--- START DATA RECORDS ---

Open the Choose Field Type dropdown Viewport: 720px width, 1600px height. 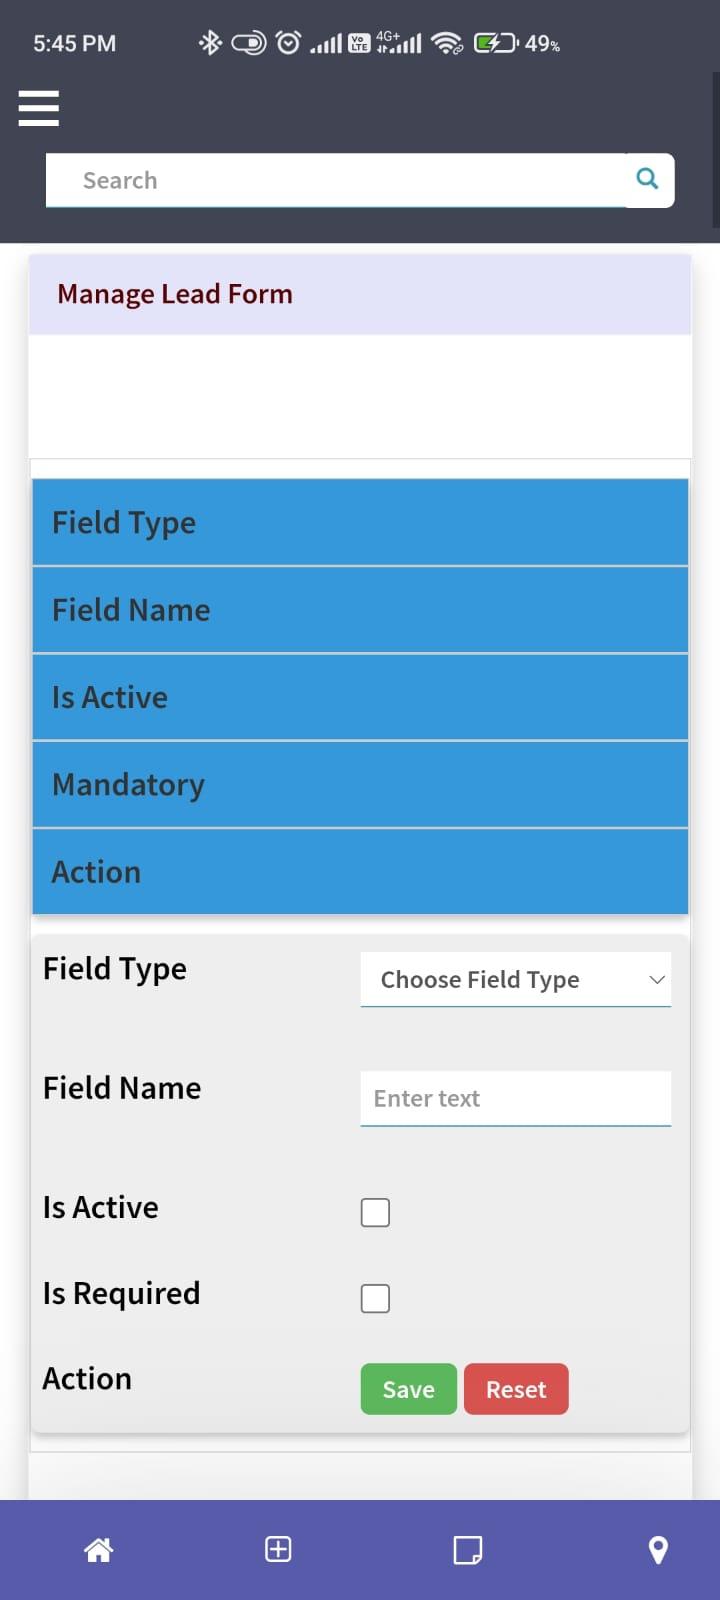point(515,979)
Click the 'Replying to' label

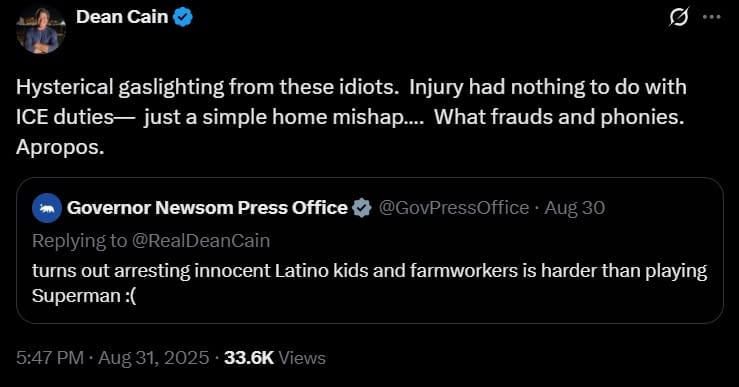point(80,241)
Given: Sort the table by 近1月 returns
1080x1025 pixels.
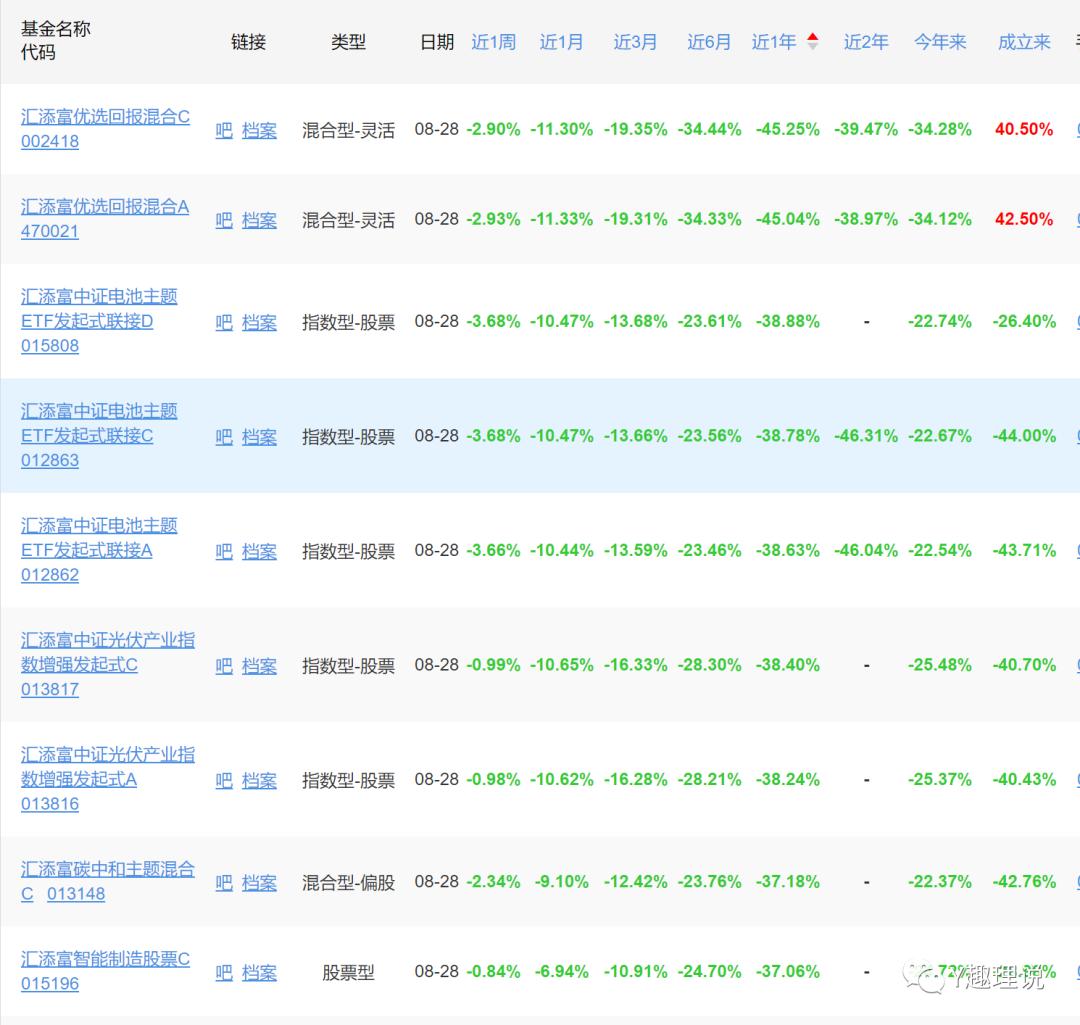Looking at the screenshot, I should click(x=561, y=42).
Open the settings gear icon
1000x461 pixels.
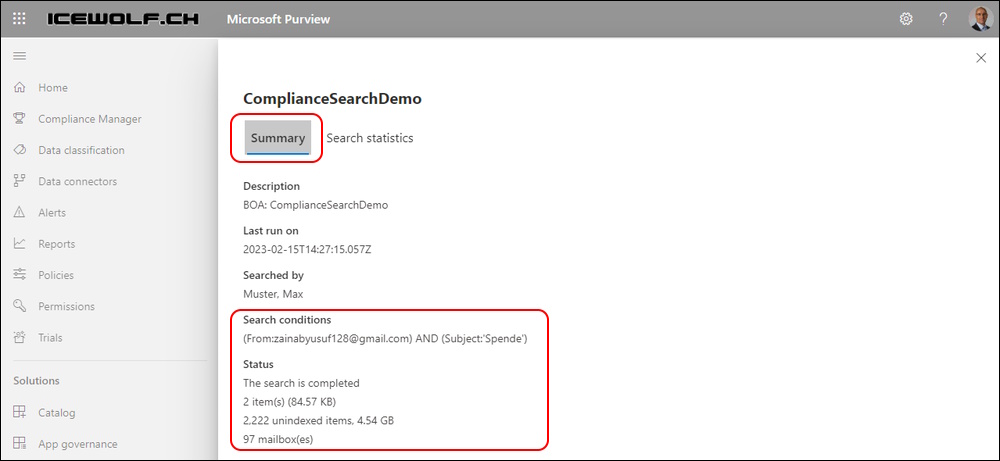pyautogui.click(x=906, y=18)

--- END DATA RECORDS ---

WRITTEN TASK = Copy the rows word for word, starting at the line that contains "Click the 'Replying to' label" and continuing through the last row, with both ends included. Omit the pictures.

THE ANSWER =
Click the 'Replying to' label

point(80,241)
Given: Sort the table by 近1月 returns
1080x1025 pixels.
Looking at the screenshot, I should click(x=561, y=42).
Open the settings gear icon
1000x461 pixels.
pyautogui.click(x=906, y=18)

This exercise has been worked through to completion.